Animalische Facetten der Art Brut zeigt die Galerie Gugging (Klosterneuburg), wo am Mittwochabend die Ausstellung “franz kamlander & co: viechereien” eröffnet worden ist. Die Tierwelt erweist sich als unerschöpfliches Thema, wobei es oft weniger um naturgetreue Abbildung von Tieren geht als um Empfindungen und Emotionen.

Der Gugginger Künstler Franz Kamlander (1920-1999) ist mit seinen unverwechselbaren Zeichnungen und Gemälden von Tieren – vor allem Kühe, aber auch Pferd, Eule und Löwe mischen sich darunter – berühmt geworden. Der in Hainburg geborene, aus bäuerlichem Milieu stammende, taubstumme Künstler stellte die Tiere – Nutztiere der Landwirtschaft als Symbol der Erinnerung an die Jugend in unzähligen Varianten und Farbtönen – meist von der Seite dar, der Blick ist jedoch dem Betrachter zugewendet. Signiert hat Kamlander stets mit drei parallelen Wellenlinien.

Rund um Kamlanders Werk sind in der Ausstellung Arbeiten von weiteren 25 Künstlerinnen und Künstlern gruppiert, von Laila Bachtiar bis August Walla und Michel Nedjar. Gelbe Schmetterlinge von Heinrich Reisenbauer, fein gezeichnete Elefanten von Oswald Tschirtner, eine Giraffe von Ida Buchmann, Raritäten von Anton Dobay und Ernst Herbeck, dazu erstmals in der Galerie vertreten: Objekte von Jens Mohr, Gemälde von Ernst Schär und Zeichnungen von Michael Vonbank.

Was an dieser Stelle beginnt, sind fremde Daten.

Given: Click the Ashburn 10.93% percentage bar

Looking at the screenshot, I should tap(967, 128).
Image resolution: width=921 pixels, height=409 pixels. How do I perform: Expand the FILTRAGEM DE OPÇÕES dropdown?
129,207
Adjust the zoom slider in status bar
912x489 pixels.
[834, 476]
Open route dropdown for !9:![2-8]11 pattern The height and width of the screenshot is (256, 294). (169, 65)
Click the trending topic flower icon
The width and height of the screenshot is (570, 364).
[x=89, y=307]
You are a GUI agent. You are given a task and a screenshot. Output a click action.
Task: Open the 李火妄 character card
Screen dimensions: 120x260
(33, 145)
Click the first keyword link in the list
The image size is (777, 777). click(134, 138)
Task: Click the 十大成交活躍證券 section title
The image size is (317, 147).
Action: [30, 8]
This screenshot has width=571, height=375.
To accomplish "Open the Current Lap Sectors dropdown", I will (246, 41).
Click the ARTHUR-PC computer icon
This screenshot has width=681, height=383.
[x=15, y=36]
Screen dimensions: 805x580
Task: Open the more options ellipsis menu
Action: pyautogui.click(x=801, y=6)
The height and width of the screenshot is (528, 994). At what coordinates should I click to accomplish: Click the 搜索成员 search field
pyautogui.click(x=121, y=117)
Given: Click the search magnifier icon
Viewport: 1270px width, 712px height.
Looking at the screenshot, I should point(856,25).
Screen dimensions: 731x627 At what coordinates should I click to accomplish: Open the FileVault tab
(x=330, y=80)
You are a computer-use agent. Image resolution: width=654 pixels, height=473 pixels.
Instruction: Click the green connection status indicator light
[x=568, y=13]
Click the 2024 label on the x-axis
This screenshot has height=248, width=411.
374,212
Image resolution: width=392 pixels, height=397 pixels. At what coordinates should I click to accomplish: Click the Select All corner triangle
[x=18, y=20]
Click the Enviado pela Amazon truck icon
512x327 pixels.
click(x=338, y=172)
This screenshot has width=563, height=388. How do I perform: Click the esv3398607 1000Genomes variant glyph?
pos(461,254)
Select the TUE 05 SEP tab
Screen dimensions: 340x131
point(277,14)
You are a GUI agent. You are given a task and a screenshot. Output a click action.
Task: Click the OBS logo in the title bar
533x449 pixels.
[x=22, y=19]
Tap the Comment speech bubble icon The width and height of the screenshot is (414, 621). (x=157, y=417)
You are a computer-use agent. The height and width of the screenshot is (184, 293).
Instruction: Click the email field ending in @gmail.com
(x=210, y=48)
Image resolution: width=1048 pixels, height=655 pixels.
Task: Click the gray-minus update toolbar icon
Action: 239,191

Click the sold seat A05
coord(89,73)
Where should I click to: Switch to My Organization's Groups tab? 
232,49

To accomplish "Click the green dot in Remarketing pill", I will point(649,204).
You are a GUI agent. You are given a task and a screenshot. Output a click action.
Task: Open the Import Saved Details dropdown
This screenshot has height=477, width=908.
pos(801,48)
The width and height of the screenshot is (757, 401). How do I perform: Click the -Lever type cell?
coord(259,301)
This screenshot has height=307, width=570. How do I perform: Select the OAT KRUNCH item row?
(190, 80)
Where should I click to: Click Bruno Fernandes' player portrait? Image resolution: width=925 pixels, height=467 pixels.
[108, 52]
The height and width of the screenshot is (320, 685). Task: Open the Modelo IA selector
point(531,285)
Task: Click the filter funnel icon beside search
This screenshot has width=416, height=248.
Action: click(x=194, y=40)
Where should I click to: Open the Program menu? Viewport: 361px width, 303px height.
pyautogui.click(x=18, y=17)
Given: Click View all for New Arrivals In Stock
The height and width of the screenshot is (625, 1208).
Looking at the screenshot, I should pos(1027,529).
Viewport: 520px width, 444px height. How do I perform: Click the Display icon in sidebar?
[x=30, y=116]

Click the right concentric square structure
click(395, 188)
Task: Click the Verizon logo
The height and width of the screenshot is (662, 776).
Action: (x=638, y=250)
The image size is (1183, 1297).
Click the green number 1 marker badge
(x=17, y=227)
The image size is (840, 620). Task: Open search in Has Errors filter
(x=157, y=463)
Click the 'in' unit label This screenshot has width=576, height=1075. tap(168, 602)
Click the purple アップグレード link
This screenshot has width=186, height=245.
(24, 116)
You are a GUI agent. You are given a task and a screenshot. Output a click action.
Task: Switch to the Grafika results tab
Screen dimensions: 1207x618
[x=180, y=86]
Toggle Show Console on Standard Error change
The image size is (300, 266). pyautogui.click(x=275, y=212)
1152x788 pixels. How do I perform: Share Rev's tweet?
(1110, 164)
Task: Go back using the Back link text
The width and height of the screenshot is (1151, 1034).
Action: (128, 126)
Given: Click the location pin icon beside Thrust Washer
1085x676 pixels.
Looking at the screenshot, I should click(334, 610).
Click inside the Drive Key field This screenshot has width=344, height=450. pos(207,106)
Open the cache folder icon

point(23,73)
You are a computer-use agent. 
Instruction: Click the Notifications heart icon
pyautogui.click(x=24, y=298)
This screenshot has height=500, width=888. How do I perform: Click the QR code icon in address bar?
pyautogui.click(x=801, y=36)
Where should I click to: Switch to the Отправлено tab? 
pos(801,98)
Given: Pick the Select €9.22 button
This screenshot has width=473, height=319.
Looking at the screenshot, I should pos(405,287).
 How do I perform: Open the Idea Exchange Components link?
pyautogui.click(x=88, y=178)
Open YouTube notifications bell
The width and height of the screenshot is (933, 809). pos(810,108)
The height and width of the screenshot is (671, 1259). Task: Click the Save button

Wer größere Beträge in Kunst anlegen will, könnte zum Beispiel Johann Hausers Bild “Blauer Fisch” um 113.000 Euro erwerben. Am unteren Ende der Preisskala rangiert etwa ein “Marienkäfer” von Helmut Hladisch um wohlfeile 440 Euro. In jedem Fall empfehlenswert ist der zur Ausstellung publizierte kleine Katalog mit Texten von Herbeck und Vonbank.